--- START OF Supplied information ---

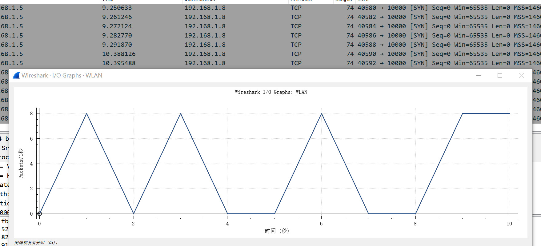Choose the packet row timed 10.388126
Image resolution: width=541 pixels, height=246 pixels.
119,54
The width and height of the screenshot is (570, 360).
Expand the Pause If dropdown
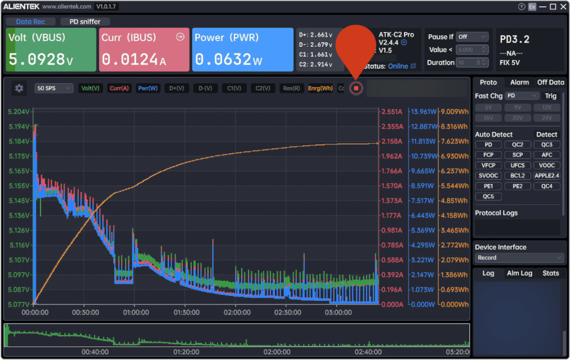[x=472, y=37]
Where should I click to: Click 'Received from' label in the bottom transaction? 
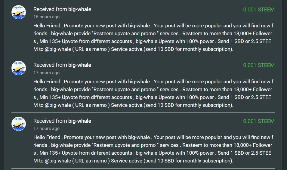tap(50, 121)
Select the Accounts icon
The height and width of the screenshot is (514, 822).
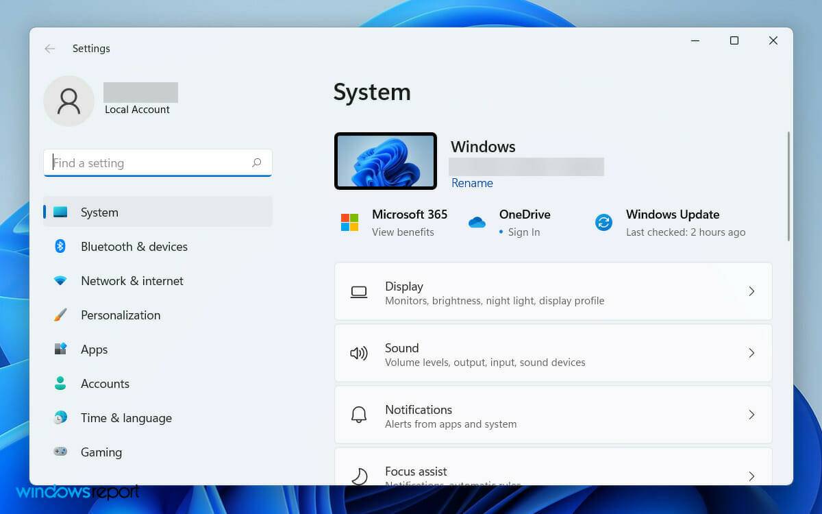tap(62, 384)
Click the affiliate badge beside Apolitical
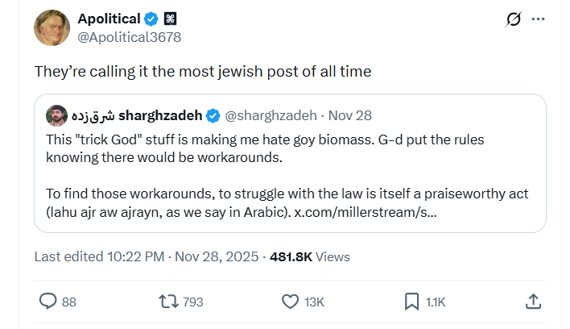This screenshot has width=570, height=329. click(x=170, y=19)
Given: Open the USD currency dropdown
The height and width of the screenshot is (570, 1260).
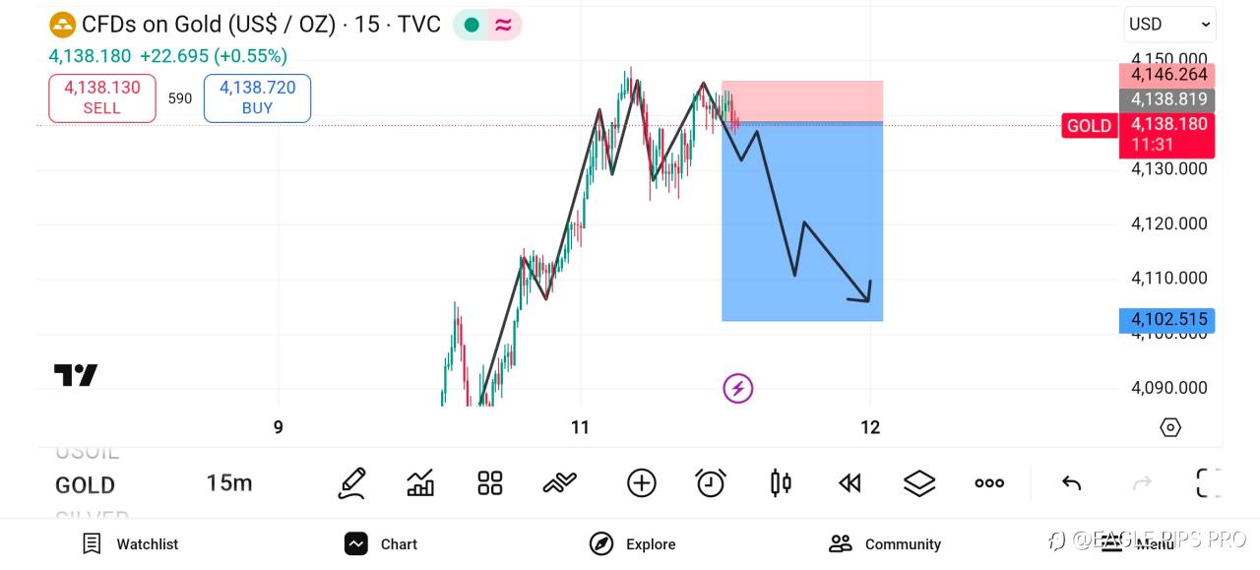Looking at the screenshot, I should [x=1169, y=25].
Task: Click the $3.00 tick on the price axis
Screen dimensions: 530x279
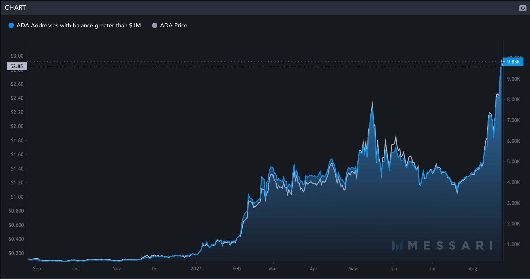Action: click(17, 56)
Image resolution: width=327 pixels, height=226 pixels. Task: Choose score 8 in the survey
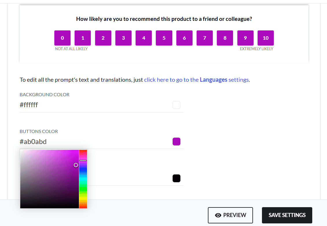click(225, 38)
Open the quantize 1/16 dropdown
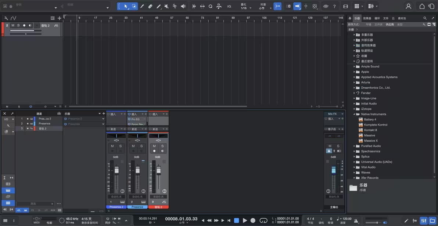Image resolution: width=438 pixels, height=226 pixels. click(245, 8)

--- END OF Supplied information ---

__Exercise task__: Rewrite all of the material above with every "dropdown" changed to "menu" and nothing else altered. Omit the pictures from your answer.

__Task output__:
Choose the packet row timed 10.388126
Image resolution: width=541 pixels, height=246 pixels.
119,54
The width and height of the screenshot is (570, 360).
Expand the Pause If menu
[x=472, y=37]
Where should I click to: Click 'Received from' label in the bottom transaction? 
tap(50, 121)
Select the Accounts icon
The height and width of the screenshot is (514, 822).
tap(62, 384)
Click the affiliate badge beside Apolitical
This screenshot has width=570, height=329. click(x=170, y=19)
Given: Open the USD currency menu
The height and width of the screenshot is (570, 1260).
Looking at the screenshot, I should [x=1169, y=25].
Task: Click the $3.00 tick on the price axis
Screen dimensions: 530x279
Action: click(17, 56)
Image resolution: width=327 pixels, height=226 pixels. Task: Choose score 8 in the survey
click(225, 38)
Open the quantize 1/16 menu
Image resolution: width=438 pixels, height=226 pixels. click(245, 8)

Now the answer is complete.